Attention à la généralisation!
Je vous écris en réaction aux réflexions de M. Gérald Poulin qui ont été publiées dans L’Express du 26 février dernier.
Vous parlez des jeunes qui ne savent plus ce qu’est le Mercredi des Cendres… Ce n’est pas le cas des élèves de l’École Le Petit Prince et du Collège Catholique Samuel-Genest qui ont eu droit, ce jour-là, à une célébration eucharistique, à une période de recueillement et à la distribution des cendres à l’école… Je ne nomme que ces deux écoles-là, mais il y en a sûrement plusieurs autres qui ont souligné auprès de leurs élèves le début du Carême.
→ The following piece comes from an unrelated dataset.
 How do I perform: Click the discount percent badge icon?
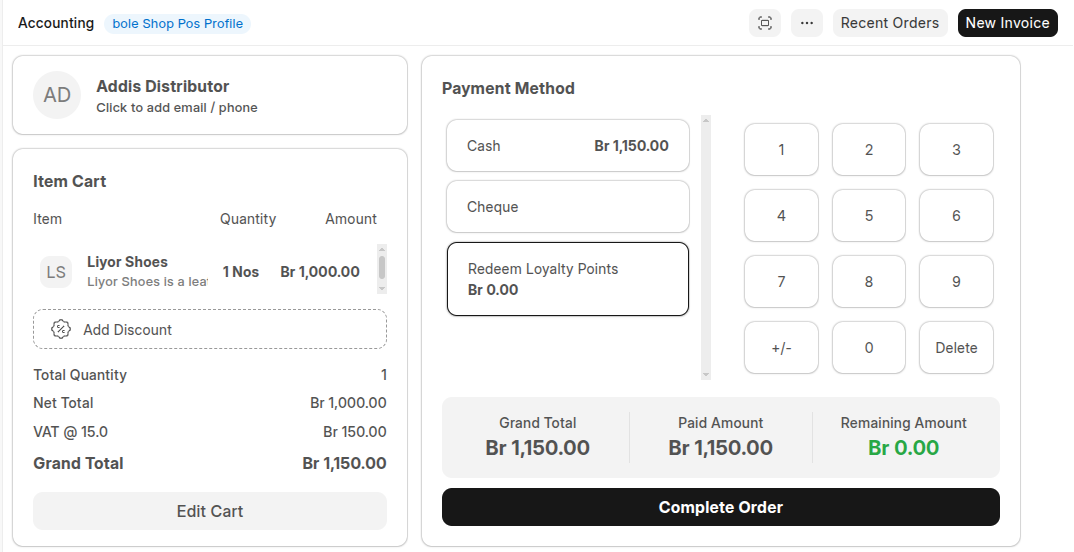(x=61, y=329)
Sans compter tous les jeunes qui sont allés à l’église en soirée lors du Mercredi des Cendres. Je peux dire que la Cathédrale Notre-Dame ainsi que les églises Saint-Patrick, Sacré-Cœur et Notre-Dame-de-Lourdes étaient remplies et, je me dois de le souligner, avec une forte proportion de jeunes.
Il n’est pas nécessaire de réinventer le Carême, car il est toujours très vivant pour plusieurs d’entre nous. Il y a encore des gens qui vivent le vrai Carême, comme vous le dites. Il y a encore des gens qui prennent des résolutions. Il y a encore des gens qui jeûnent. De fait, il y a encore des gens qui vivent les trois piliers du Carême que sont le jeûne, la prière et le partage.
Si vous trouvez que l’on manque de solennité, allez marcher avec les gens qui feront le chemin de croix dans les rues d’Ottawa, le matin du Vendredi Saint, de l’église Saint-Patrick à la Cathédrale Notre-Dame. Allez assister à l’office du Vendredi Saint à la Cathédrale Notre-Dame ou à la présentation de la Passion à l’église Annonciation of our Lord. Ce ne sont que quelques exemples qui pourront, je l’espère, vous inspirer.
Bref, je crois qu’il faut faire attention aux généralisations. La pratique religieuse est encore bien vivante. Allez faire un tour dans les églises catholiques d’Ottawa : elles ne sont pas vides.
Joyeuses Pâques!
P.S. : Il y a encore de l’eau bénite dans les bénitiers des églises que je fréquente.